Saturday, March 25, 2006

Farmer's Markets and You

This piece was originally published in WRENzine.

By the time you read this spring will have arrived in the North Country, perhaps a few weeks later than it does here on the prairie. Growers and sellers are busy as signs go up, equipment is brought out and made ready for the work to come, and people start to think about whether it would be a good idea to use a farmers’ market as an outlet for their spare garden truck, home made products and the like. On the buying side, townsfolk and those who do not garden are eagerly awaiting the first fresh produce of spring to grace their tables and inspire their palates.

A farmers’ market can provide you with low cost, direct access to many customers who you might not have served otherwise, including consumers and buyers for the local trade. As you build a following at the farmers’ market you may find that other business opportunities present themselves. Chefs from the better class of restaurants often use farmers markets as a source of seasonal goods, and you can be sure that a good showing of your produce will lead to new opportunities. Because internet access is now as commonplace as the old party line used to be, a number of chefs have organized informal producer groups to supply their needs, and these contacts were mostly acquired through exposure by direct marketing and at farmers’ markets.

One of the key considerations to investigate is what sort of rules and restrictions are placed on sellers at the farmers’ market you are interested in joining. Some important issues are:

Do I have to be licensed?

For the most part, sellers at a farmers’ market do not have to be licensed to sell what they grow. However, when any sort of processing in undertaken beyond a water wash or you are involved in selling meats, dairy products or eggs you probably will need some sort of license to operate, and this will most likely be through your local authorities or your state department of agriculture.

What can I sell from my stall or booth?

The answer to this question lies in what is contained within the four corners of the membership agreement. For the most part, farmers’ markets deal in fresh farm products and there may be restrictions on sales of crafts, general merchandise, or other things not directly associated with local agricultural production.

Do I have to be a farmer to sell at the market?

This is another question that is controlled by the four corners of the membership agreement. In some cases, membership is limited to actual producers of the farm products they sell. In some cases, the seller must offer at least a percentage of product that they grew themselves.
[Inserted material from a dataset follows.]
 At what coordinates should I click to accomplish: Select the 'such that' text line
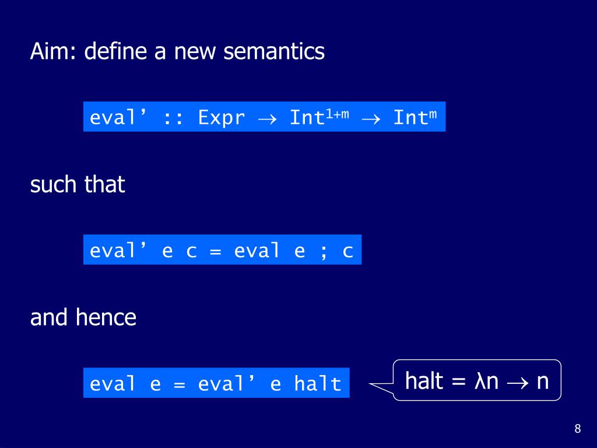click(x=78, y=184)
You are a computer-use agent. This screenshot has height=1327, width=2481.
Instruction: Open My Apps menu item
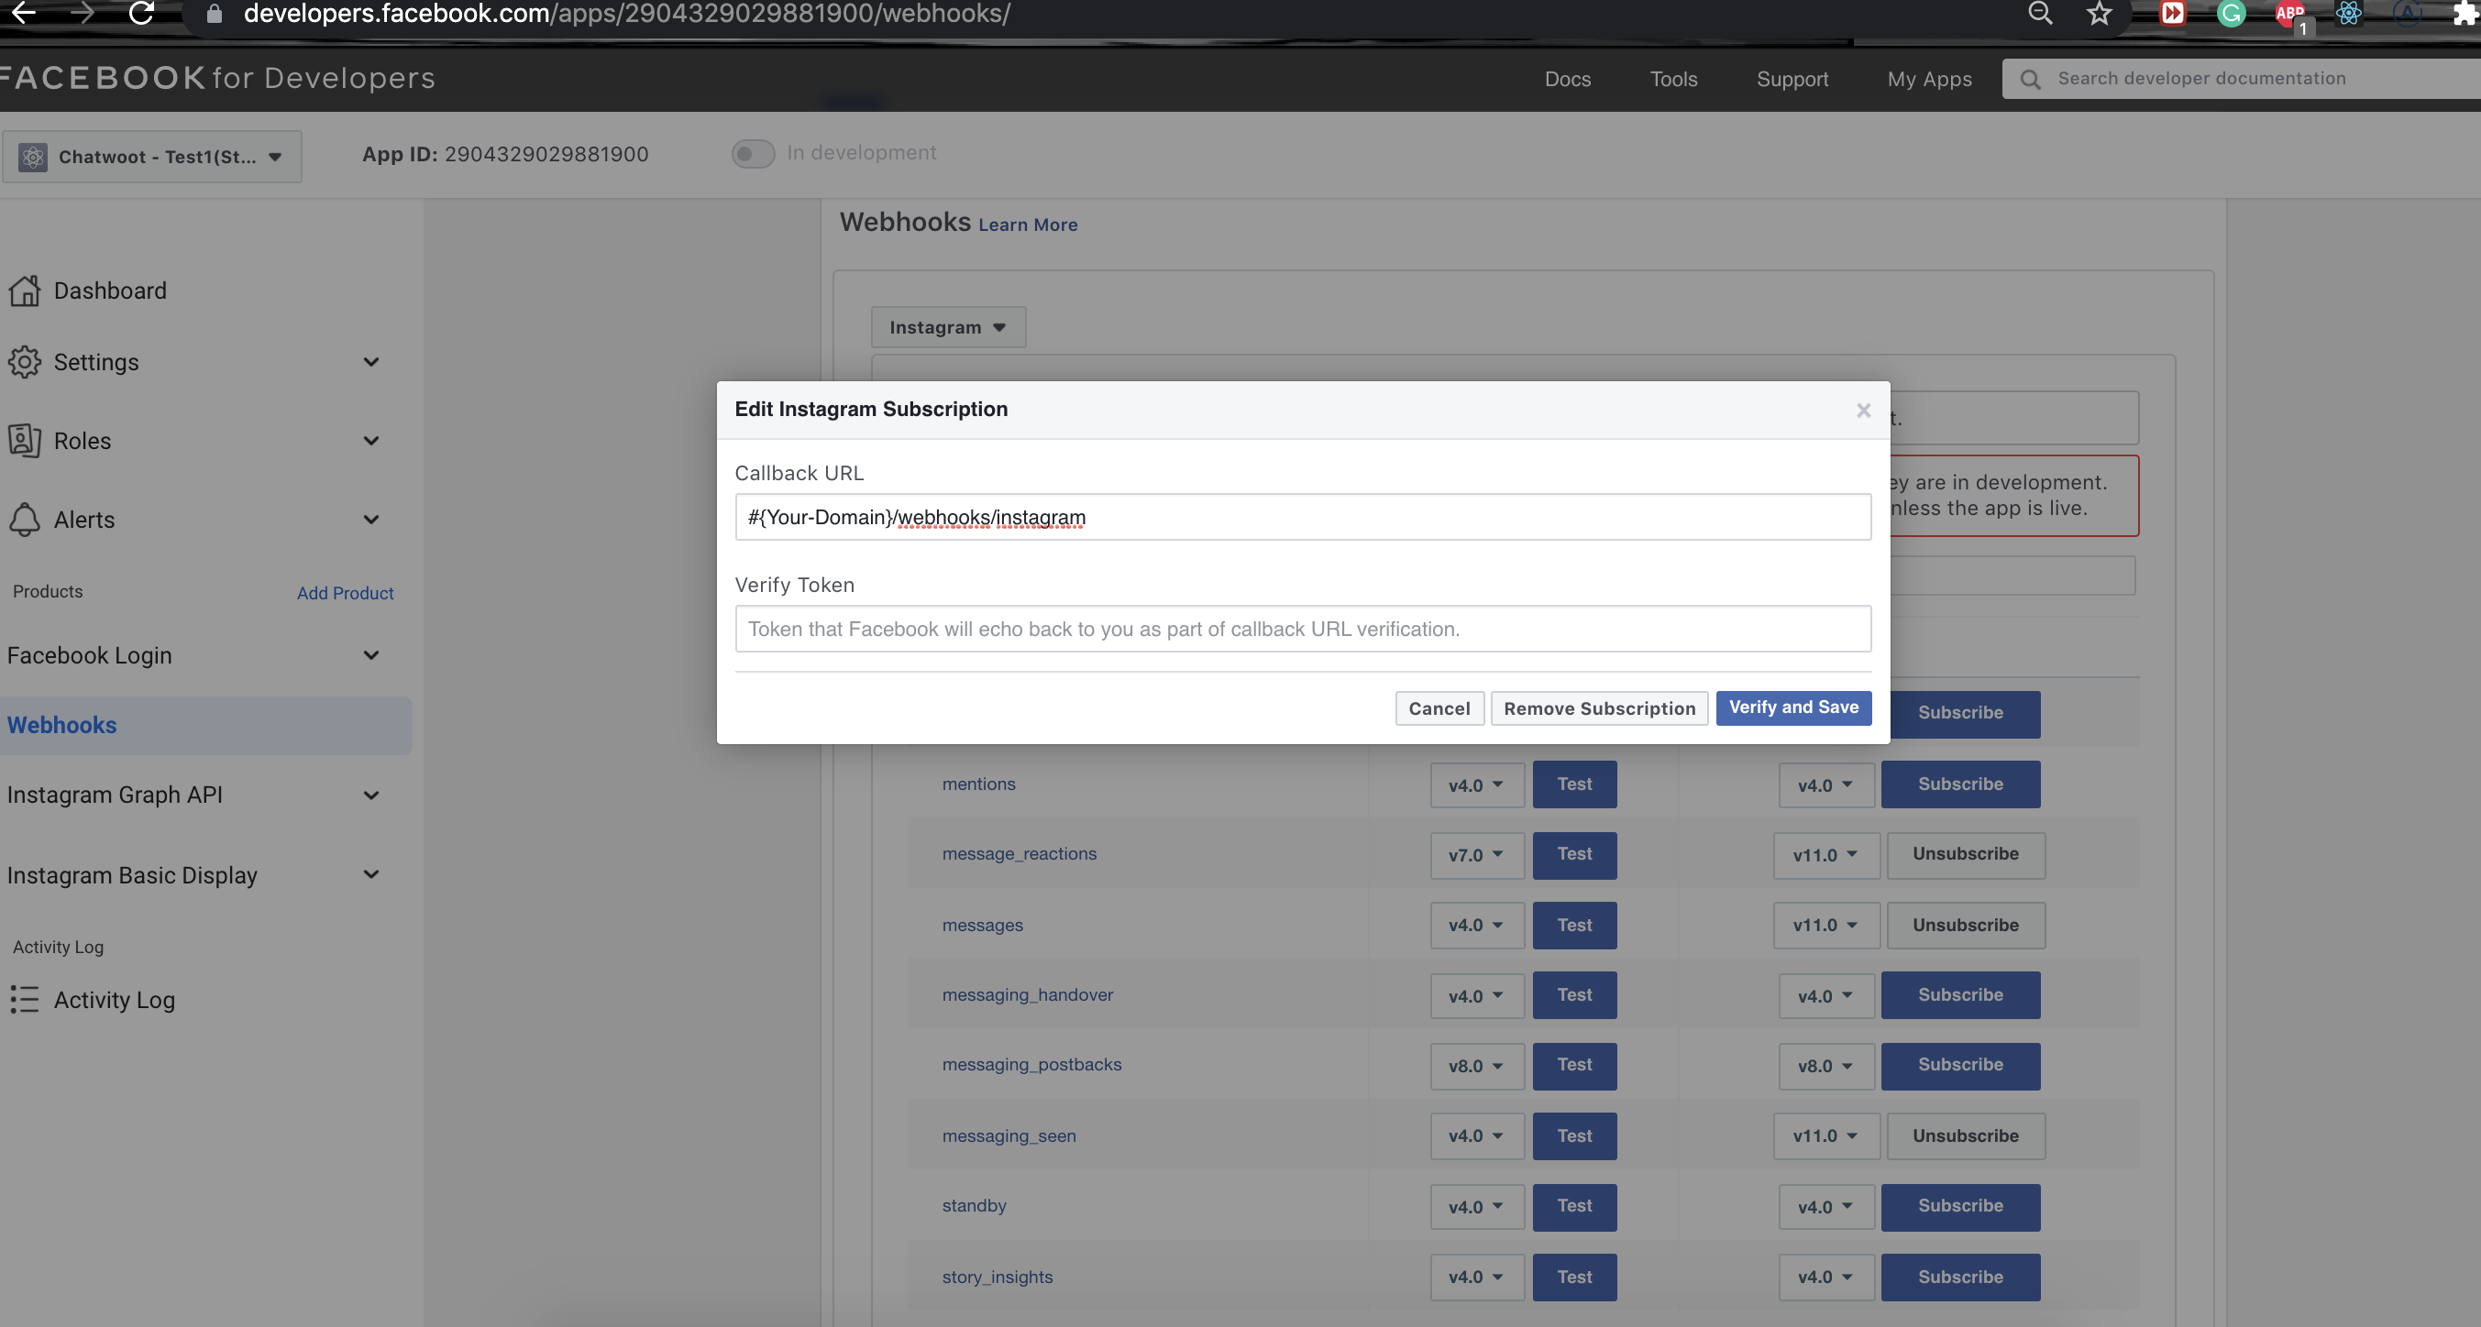1928,77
In yet other cases there is no restriction on origin of products you sell.

Who collects the sales tax?

In general you will be responsible for collecting taxes and paying your obligations to the state or city you are located in.

Does the farmers’ market have to be certified by anyone?

Some farmers’ markets require organic certification, and in that case you may have to certified by some third party or have complied with USDA organic certification rules.
If the farmers market requires you to be a producer you might have to submit extensive documentation and a farm plan to demonstrate the ability to meet your commitments. In some cases you may have to open your farm for inspection. In other cases all that will be required is that you pay for the space. Farmers’ markets are idiosyncratic and there are no hard and fast rules that apply to all of them all the time.

Who owns or operates the market?

In cases farmers markets are operated by nonprofit groups, civic associations or municipalities. Some are longstanding operations that have been in existence for many years and some are relatively new on the scene. In any case you should acquaint yourself with the rules that the market asks its members to follow.

What penalties are involved if I violate the rules of the market?

Violating the rules of the farmers’ markets may cause you to lose your ability to access the market. Because of that, it is sound business to know the procedures that are in place for governance of the farmers market and what procedures can be used to resolve disputes among members or between members and management.